4 Conclusions and Future Works

To address the lack of support for the cloud dynamism in the existing SLA definition languages we have introduced a new approach for the specification of dynamic SLAs for clouds. This dynamism is achieved through the specifications, in the SLA itself, of the conditions and of the modifications that will be applied to the SLA once the related conditions are met. We have introduced syntax and semantics of an extension of the SLAC language and described its implementation and possible usage. We have provided evidence of the advantages of our approach in comparison to static SLAs and the use of renegotiation.

Since our approach is devised also for business, it may be used to back-up legal disputes. In fact, in designing dSLAC, we took the legal aspects of contract formation into account. Our approach is compliant with the norms defined in [12], where the authors discuss the provision of services from the legal standpoint using the European Union directives for E-Commerce as reference. Thus, dynamic SLAs, i.e. SLAs with pre-defined changes based on events and conditions, can be used in legally binding contracts.

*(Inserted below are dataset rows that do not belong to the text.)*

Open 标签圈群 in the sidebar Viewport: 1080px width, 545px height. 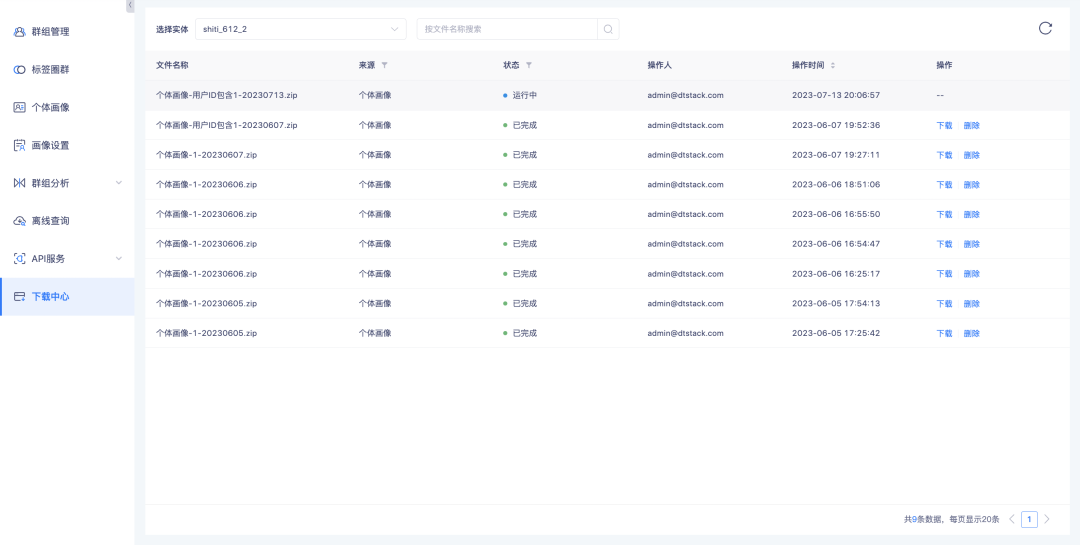click(50, 70)
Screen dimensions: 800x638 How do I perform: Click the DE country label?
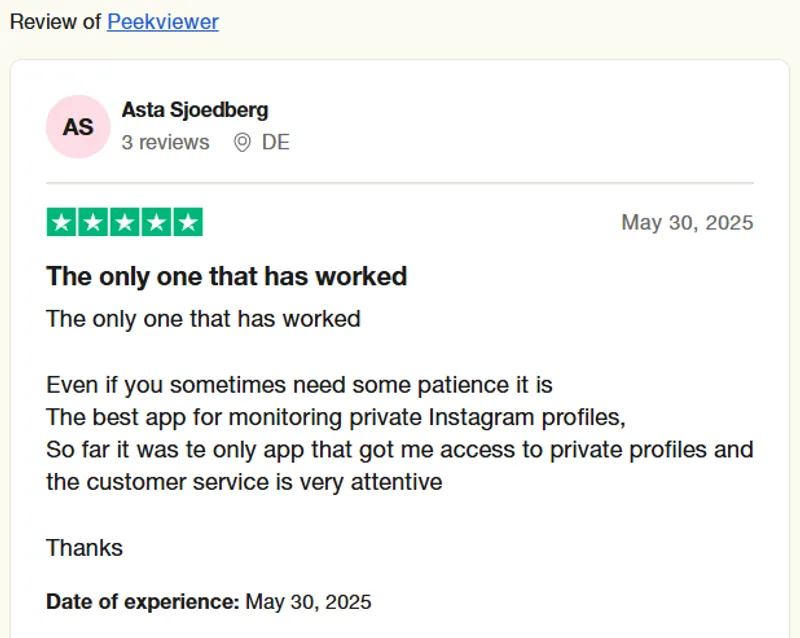274,142
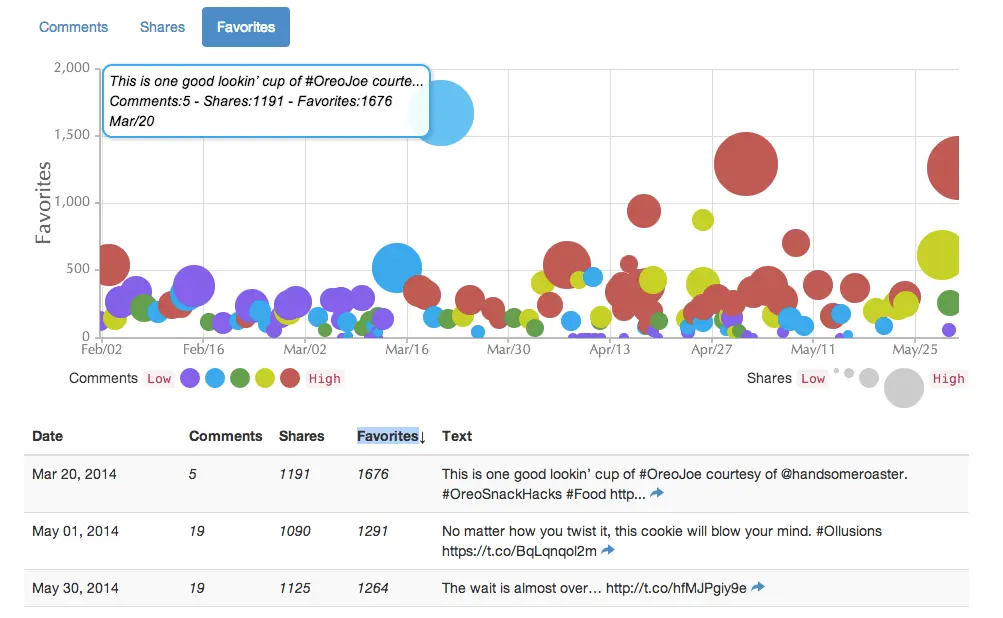Click share arrow on Mar 20 tweet
This screenshot has width=1003, height=618.
pyautogui.click(x=656, y=494)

We conclude by discussing the impact of dynamic SLAs in the cloud domain and the related challenges that we plan to address as future work. Indeed, this approach impacts in areas related to the creation and management of services and poses new important challenges in the field while looking at them from different perspectives.

The negotiation process needs considerable changes to support this feature. The first challenge is the matching of offers and requests of services since the possible changes must be considered. This matching mechanism needs to verify whether the requirements of the parties comply with all possible states of the SLA, taking into account the conditions for such changes. Depending on the changes defined on the SLA, a large number of states need to be analysed, which is a computation intensive process, and new techniques are needed to address possible problems, such as explosion of states. Moreover, crisp solutions that simply verify whether there exist a single state that is not compatible with the specification of the parties may imply low matching rates, whilst an algorithm considering the probability of reaching a non-desired state could improve this rate. Considering the complexity of this process, the negotiation can hardly be performed by humans and new algorithms, for example, based on model checking, that take into account the priorities of the involved parties should be develop to define SLA proposals and to assess their benefits.

The scheduling, service admission and resource reservation areas also need to consider the possible changes in the services. As the modifications in the agreement do not need the authorisation from the provider, the consumer can request changes in unexpected times and the provider must cope with them. Although most of the existing methodologies already employ statistical methods to predict the load of the system, the agreement with pre-defined changes is valuable source of knowledge as it contains the explicit definitions of the changes which are more likely to happen or that are expected by the parties. Moreover, the methodologies can also use the conditions pre-defined in the SLAs to adjust the load of the system. This process is complex and requires multi-objective solutions to find the optimal (or a better) scenarios for such cases since the possibilities in large scale are numerous. For example, even if a consumer requests a large number of new VMs, the provider can avoid violations of SLAs by removing VMs from other consumers, by e.g., providing a discount to them.

Service and infrastructure Monitoring are essential for the decision-making and SLA management. With dynamic SLAs, this process needs to adapt the knowledge generation methods to use the collected data before and after the changes. Finally, management systems must track the changes in the SLA for billing purposes and for legal reasons (e.g., in case of disputes).